═══ 文字節選 ═══

在夏洛克的性格中確實存在著複雜性。在他身上,引起人們憎惡和引起人們憐憫的截然相反、互相對立的性格因素是那樣完美、和諧地統一起來,共同形成了這一形象的有機整體。使他成為莎士比亞筆下的不朽典型和莎評家們關注的焦點之一,而這也正是作者對歐洲文學史的獨特貢獻。在基督教經典《新約全書》的“四福音書裡,都把殺害耶穌的罪責推到猶太人頭上,而替羅馬總督彼拉多開脫罪責。這種宗教神話從虛構到寫定,始終體現了基督教排斥異端的一個重要方面——排猶主義。這一宗教經典,後來成為基督教世界迫害猶太人的神聖依據。德國著名社會學家馬克斯?韋伯在給資本主義分類的時候,特別替猶太血統的資產階級立了一個專名,叫做“社會遺棄者型資本主義”[9]。這一理論概括十分鮮明地揭示了西方社會學中的一個重要內容——排猶主義。從公元四世紀以後,歐洲逐步基督教化並實行政教合一,猶太民族在生活中開始了苦難的歷程,在文學中則毫無例外地充當起反角、丑角。

自從歐洲中世紀有了通俗的宗教劇以來,出現在舞臺上的猶太人總是定了型的他們的所作所為必定是滅絕人性的。一句話,他們的任務是為觀眾提供嘲笑、唾罵的活靶子。而到《威尼斯商人》裡,這個猶太人雖然仍作為敲骨吸髓的貪婪的高利貸者出現,然而他的身上卻帶上了不可忽視的人情味,使得這一形象不僅因其性格上的缺陷惹人厭惡,也因其在基督教世界中受排斥、受迫害命運引人同情。後代的文學家們越來越關猶太民族的命運,如歐洲歷史小說之父司特在他的代表作《艾凡赫》中,就曾以人道主義的筆觸,描繪了艾薩克和蕊貝卡這一對猶太父女的形象,而莎士比亞大約是最早在文學領域裡流露這種情緒的作家之一。夏洛克性格中的矛盾反映了劇作家莎士比亞的主體意識中的雙重矛盾。莎士比亞既是生活在基督教世界裡的基督徒,又是生活在文藝復興時代具備了人文主義思想的劇作家。從前者的立場出發,他否定夏洛克,給他的性格塗抹了許多灰暗的底色;從後者出發,他同情夏洛克,因為猶太人和基督徒一樣都是人。劇作家正是在這種矛盾的思想支配之下,才塑造出夏洛克這個既卑屈——因而值得同情、又凶狠——因而令人厭惡的複雜性格。

═══

■ 練習題 A ■
在這段談夏洛克的文字裡,一位德國著名社會學家給猶太血統的資產階級起的專名是什麼?

═══ 提供資料 ═══

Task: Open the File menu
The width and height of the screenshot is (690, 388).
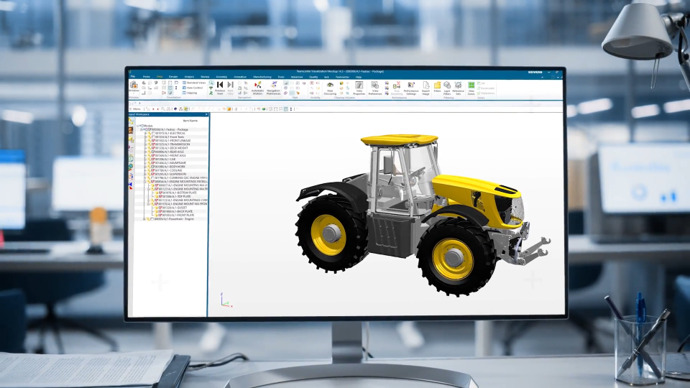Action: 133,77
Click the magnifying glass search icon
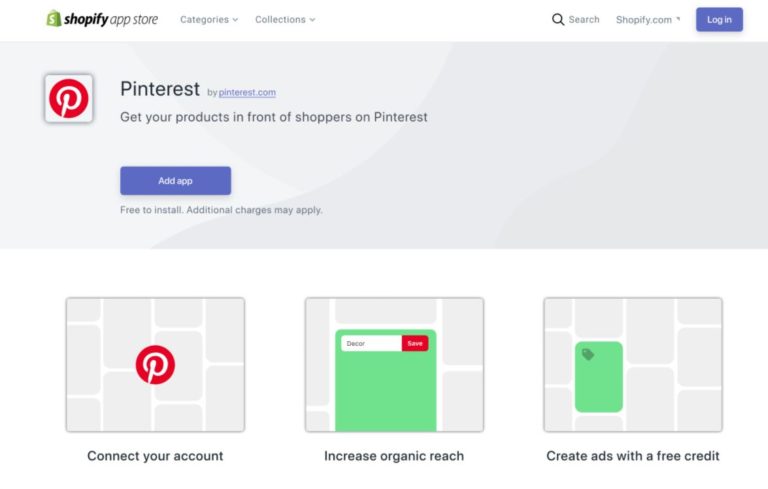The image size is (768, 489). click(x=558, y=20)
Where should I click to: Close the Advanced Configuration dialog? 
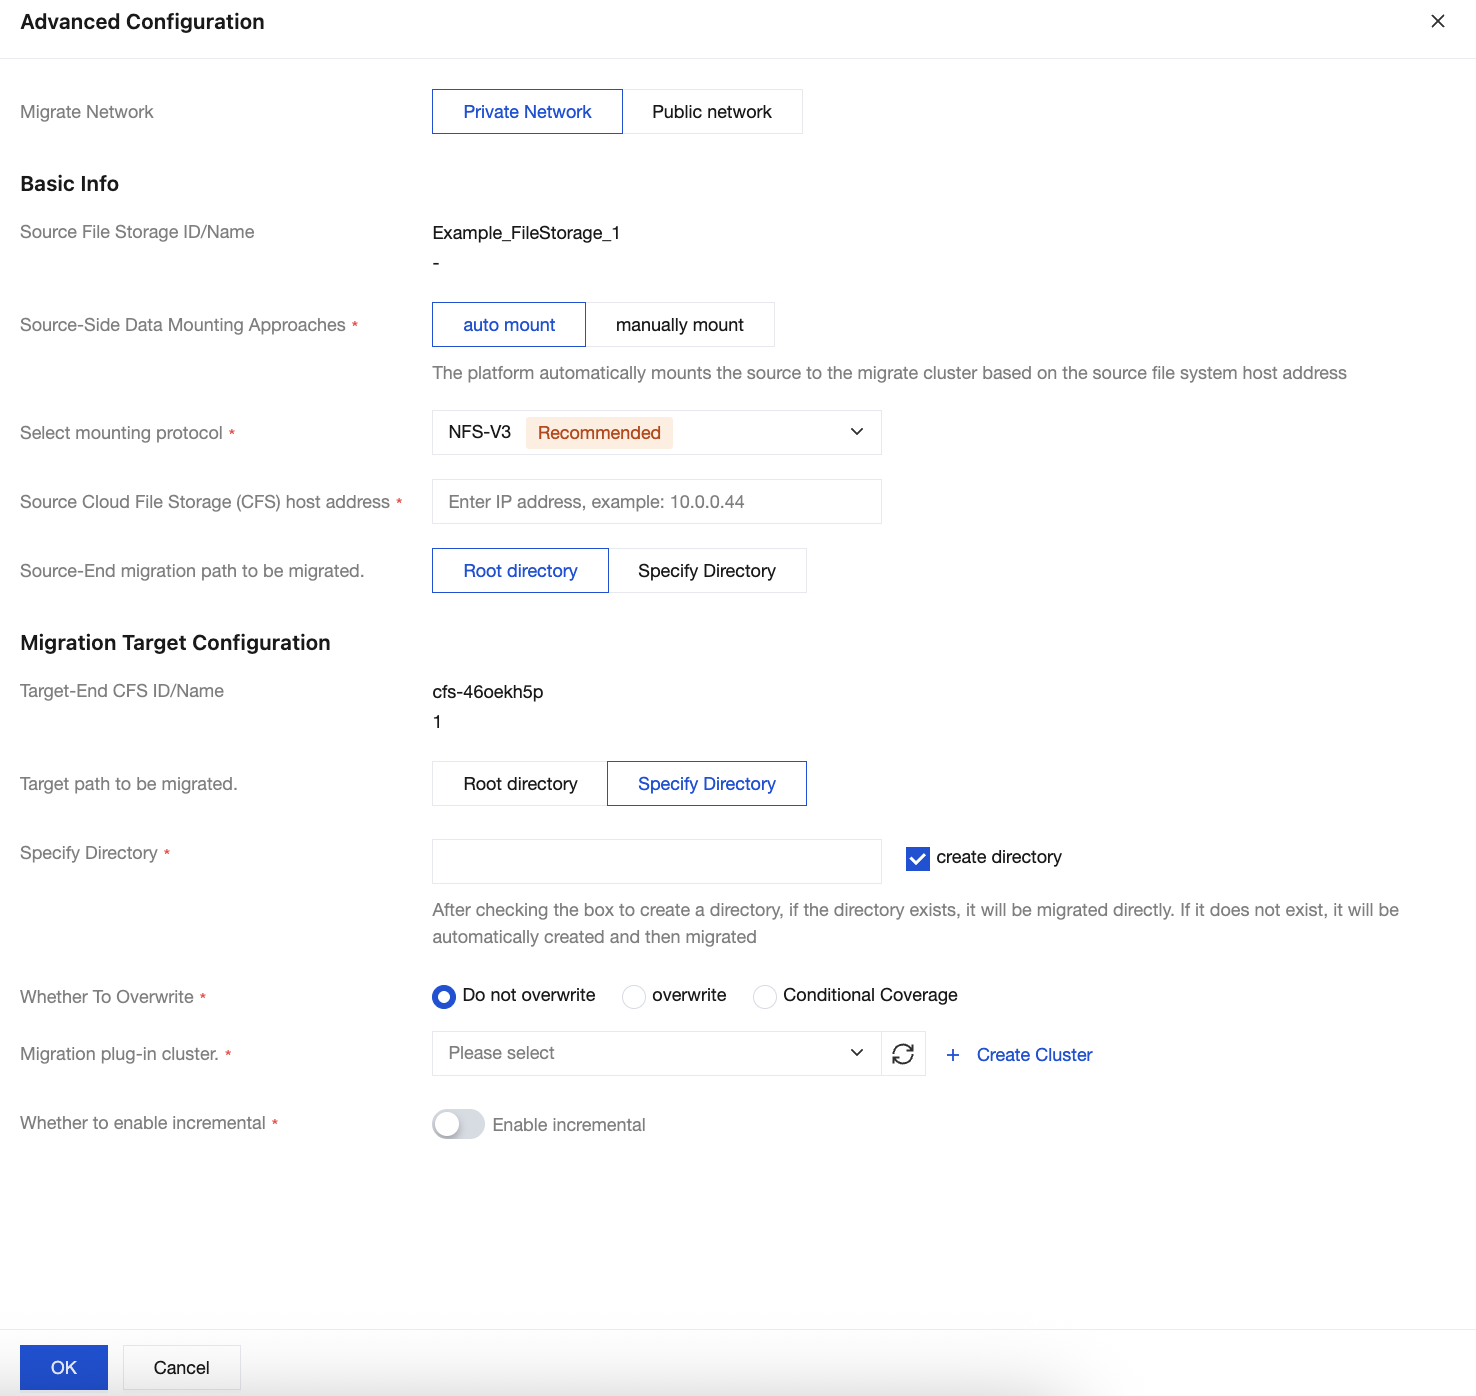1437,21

═══

■ 練習題 B ■
把上面資料裡的行重抄一遍,範圍從含有「Click the magnifying glass search icon」的那一行開始(這一行也算),一直到資料最後一行,並把「dialog」換成「window」,其他一字不動,圖片不用放進去。

■ 作答內容 A ■
社會遺棄者型資本主義

■ 作答內容 B ■
Click the magnifying glass search icon
The image size is (768, 489). click(x=558, y=20)
Where should I click to: Close the Advanced Configuration window? 
1437,21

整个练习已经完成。